**EXERCISE**
Copy from the listing, without any change, the lines beginning with the line that contains "Where should I click to: Point to the EXCLUDED" and continuing through the line that contains "coord(286,406)".

[Start INFORMATION GIVEN]

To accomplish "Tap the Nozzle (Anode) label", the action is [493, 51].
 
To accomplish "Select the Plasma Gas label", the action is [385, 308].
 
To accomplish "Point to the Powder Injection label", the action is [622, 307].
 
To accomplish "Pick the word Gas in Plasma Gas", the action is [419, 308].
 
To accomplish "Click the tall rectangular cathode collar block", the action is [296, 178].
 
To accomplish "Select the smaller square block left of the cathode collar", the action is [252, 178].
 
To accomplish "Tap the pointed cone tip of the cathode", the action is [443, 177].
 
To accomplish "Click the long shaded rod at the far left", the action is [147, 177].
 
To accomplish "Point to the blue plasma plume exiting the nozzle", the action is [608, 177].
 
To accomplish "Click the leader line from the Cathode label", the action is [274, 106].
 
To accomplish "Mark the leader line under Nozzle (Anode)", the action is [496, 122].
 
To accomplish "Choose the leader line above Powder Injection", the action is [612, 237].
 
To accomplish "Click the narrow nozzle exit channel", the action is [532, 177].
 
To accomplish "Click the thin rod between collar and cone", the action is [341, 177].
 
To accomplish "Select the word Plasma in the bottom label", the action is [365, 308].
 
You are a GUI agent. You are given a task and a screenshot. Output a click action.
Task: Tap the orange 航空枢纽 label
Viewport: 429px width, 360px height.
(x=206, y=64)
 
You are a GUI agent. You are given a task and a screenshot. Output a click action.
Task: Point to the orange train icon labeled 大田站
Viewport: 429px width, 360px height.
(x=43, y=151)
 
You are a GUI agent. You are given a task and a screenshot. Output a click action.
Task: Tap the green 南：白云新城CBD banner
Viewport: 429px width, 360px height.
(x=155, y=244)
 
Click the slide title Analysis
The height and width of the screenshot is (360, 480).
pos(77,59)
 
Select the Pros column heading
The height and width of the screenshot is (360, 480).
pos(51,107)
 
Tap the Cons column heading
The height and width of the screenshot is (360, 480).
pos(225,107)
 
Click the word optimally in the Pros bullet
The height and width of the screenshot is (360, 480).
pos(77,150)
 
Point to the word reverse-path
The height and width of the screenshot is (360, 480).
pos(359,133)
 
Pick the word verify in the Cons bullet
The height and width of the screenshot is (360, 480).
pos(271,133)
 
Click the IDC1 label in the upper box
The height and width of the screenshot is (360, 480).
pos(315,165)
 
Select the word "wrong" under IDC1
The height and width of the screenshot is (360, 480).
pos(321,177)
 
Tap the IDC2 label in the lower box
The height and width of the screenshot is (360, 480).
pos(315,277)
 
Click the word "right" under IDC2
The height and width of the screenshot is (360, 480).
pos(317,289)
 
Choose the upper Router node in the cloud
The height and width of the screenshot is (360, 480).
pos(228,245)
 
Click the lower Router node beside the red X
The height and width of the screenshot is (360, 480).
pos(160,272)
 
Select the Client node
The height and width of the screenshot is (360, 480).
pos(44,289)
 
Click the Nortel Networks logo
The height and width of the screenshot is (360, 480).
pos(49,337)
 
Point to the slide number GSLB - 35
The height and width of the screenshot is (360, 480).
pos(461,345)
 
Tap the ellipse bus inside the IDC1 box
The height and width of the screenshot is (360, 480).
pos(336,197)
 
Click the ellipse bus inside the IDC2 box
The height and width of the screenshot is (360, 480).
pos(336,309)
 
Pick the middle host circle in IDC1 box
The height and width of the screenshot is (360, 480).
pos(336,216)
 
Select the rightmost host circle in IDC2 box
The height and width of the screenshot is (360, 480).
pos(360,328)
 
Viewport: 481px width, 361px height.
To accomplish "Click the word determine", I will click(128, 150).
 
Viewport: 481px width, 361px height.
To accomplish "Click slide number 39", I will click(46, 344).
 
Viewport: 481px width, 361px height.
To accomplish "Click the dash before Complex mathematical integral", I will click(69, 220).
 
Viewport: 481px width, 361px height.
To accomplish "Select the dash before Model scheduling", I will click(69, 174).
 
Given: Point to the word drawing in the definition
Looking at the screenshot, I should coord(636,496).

[End INFORMATION GIVEN]
[Start INFORMATION GIVEN]

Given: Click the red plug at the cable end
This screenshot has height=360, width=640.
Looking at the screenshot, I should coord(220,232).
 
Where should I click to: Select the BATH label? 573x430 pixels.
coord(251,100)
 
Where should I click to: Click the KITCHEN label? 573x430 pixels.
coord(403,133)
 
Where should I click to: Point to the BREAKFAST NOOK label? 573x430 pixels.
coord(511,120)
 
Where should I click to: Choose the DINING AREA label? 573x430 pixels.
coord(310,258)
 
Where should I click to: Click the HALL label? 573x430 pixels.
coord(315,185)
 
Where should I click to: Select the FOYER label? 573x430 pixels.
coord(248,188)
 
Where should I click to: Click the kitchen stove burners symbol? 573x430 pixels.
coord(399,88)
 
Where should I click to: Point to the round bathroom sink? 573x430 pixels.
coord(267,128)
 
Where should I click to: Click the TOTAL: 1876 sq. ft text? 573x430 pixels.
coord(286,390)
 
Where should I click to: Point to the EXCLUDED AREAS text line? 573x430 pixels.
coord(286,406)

[End INFORMATION GIVEN]
[Start INFORMATION GIVEN]

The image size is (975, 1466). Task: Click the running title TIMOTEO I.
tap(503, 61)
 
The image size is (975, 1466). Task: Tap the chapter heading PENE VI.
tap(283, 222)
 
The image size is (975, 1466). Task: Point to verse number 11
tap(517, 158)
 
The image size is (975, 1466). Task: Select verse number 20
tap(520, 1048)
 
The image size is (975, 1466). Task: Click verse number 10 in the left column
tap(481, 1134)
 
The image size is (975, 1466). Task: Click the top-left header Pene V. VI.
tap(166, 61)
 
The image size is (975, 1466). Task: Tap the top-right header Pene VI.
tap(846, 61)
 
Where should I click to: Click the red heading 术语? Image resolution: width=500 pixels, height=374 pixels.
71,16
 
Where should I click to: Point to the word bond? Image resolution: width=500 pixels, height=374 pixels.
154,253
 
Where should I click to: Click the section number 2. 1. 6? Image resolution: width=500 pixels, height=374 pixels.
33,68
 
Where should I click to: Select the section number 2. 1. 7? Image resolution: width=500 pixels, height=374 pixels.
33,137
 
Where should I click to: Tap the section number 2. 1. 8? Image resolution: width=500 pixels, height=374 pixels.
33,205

[End INFORMATION GIVEN]

**SOLUTION TO THIS TASK**
Where should I click to: Point to the EXCLUDED AREAS text line? 573x430 pixels.
coord(286,406)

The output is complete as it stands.